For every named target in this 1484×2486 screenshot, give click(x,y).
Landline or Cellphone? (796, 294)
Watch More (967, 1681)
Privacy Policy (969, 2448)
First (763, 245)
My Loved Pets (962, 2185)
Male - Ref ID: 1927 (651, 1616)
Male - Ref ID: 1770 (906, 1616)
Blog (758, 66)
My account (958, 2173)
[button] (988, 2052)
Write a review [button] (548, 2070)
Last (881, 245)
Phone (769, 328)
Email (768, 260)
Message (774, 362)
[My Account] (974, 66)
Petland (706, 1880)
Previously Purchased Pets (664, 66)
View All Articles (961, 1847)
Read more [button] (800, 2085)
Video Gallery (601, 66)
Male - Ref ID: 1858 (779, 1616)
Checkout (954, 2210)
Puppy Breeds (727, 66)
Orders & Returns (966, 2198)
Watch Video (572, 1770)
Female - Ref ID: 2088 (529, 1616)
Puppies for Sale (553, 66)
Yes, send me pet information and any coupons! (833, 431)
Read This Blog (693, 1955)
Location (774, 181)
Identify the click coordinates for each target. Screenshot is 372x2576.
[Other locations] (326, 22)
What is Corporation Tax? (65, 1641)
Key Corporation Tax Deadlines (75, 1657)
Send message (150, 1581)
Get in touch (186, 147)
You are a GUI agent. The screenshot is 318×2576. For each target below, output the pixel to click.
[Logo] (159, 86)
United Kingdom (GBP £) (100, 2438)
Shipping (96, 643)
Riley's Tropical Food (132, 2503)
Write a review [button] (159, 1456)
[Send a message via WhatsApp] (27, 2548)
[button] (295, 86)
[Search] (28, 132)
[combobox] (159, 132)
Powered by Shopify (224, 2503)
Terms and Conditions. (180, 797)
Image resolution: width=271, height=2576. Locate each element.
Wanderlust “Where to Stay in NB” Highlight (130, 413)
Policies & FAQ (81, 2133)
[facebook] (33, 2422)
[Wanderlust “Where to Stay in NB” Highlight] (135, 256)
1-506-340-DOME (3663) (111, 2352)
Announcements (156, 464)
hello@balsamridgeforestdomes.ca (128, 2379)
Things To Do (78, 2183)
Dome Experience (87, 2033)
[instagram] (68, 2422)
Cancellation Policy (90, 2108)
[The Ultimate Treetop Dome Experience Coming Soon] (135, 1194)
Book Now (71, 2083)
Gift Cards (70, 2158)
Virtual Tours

========

#### HOW TO COMPLETE THIS TASK:
What lines in the data above contain the word "Write"? Copy them all.

#### RESPONSE TO THE EXERCISE:
Write a review [button] (548, 2070)
Write a review [button] (159, 1456)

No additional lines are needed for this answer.